We found significantly higher levels of self-reported depression and anxiety symptoms, risky alcohol and drug use, sleep problems, and chronic pain compared with documented diagnoses. Although screening is by nature less specific than a formal assessment and diagnostic process, the magnitude of differences identified supports the findings of previous research suggesting that ED patients may have higher prevalence rates, and lower rates of detection, than the general population.5,32,33,47,48
Similar discrepancies between prevalence of diagnoses and positive screening for behavioral health conditions have also been found among primary care patients, especially among patients with lower utilization of health services.5,49
As such, the ED may be the only opportunity to screen for and detect behavioral health problems in this subset of patients with limited healthcare contact. Performing screening in the ED would leverage that healthcare contact to allow appropriate and timely referral to primary care, mental health, or drug and alcohol treatment.
Our screened cohort was not identical to the eligible population. The differences, however, were minor and to be expected with convenience sampling, limited hours, and our small sample (4% of similar ED patients). The 2 groups had small racial/ethnic and age differences, and the screened sample had more medical comorbidities, higher overall CCI scores, and higher prevalence of depression and panic disorders. Chronic medical conditions are known to be associated with increased prevalence of depression and anxiety disorders, which may partially explain the higher observed prevalence in the screened population.35,50
However, the observed rates of positive depression and anxiety screens are similar to those that have been reported in other studies of ED patients.2,4,33
As this was a feasibility study, research staff hours were limited and we were unable to serially screen every eligible patient. We did not approach patients seen in the fast-track section of the ED, who represent up to 40% of ED patients, nor were patients with truly emergent medical problems screened. Because participation was voluntary, patients self-selected into or out of screening. All of these limitations introduce the potential for bias, and the screened sample may not be representative of all ED patients in both measured and unmeasured variables. Although we were unable to compare self-reported symptoms between the 2 groups, we did compare self-reported symptoms with their past-year diagnoses, and we found higher proportions of medical, depression, and panic disorder diagnoses among the screened group. It may be that eligible patients who were more severely ill spent longer in the ED and thus had more time to be approached for screening, or that their medical or mental health problems made them more willing to be screened.
Although this facility is subject to the same regulations governing all EDs in the United States and thus accepts all patients, for these analyses, we limited the sample to health system members in order to have access to their EHR data. Because this is a private, nonprofit healthcare delivery system, its population may not be representative of ED populations in public systems.

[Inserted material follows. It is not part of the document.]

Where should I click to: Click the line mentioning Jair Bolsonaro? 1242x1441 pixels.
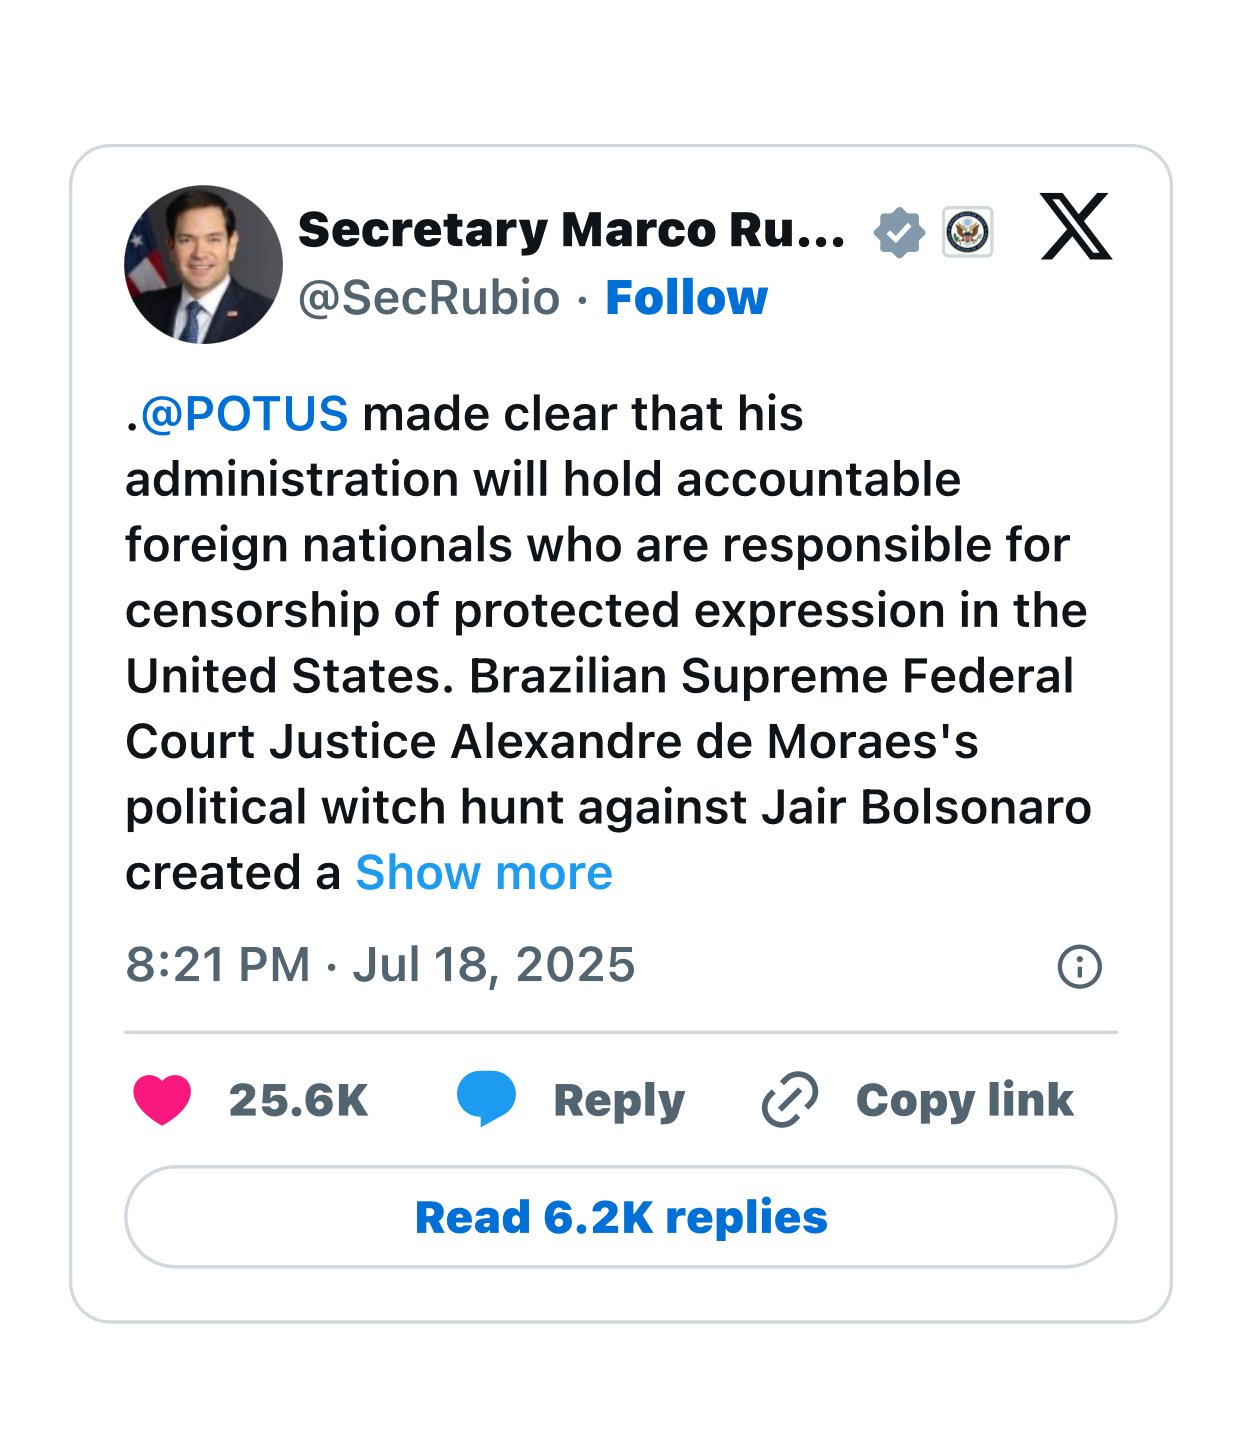[x=608, y=807]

Our findings from this pilot study suggest that ED patients may experience relatively high rates of emotional distress and behavioral health problems—higher than suggested by the diagnoses documented in the EHR. ED visits may offer an important clinical context for screening for these concerns. Brief screening for common behavioral health problems in the ED setting proved feasible in this convenience sample, which was supported by research funding. However, implementing universal screening would require additional investments in personnel or adding to the work of existing staff, as well as implementing pathways for further brief intervention, referral, and treatment. Adding brief intervention and referral in coordination with outpatient referral resources would likely be more efficacious than simple screening.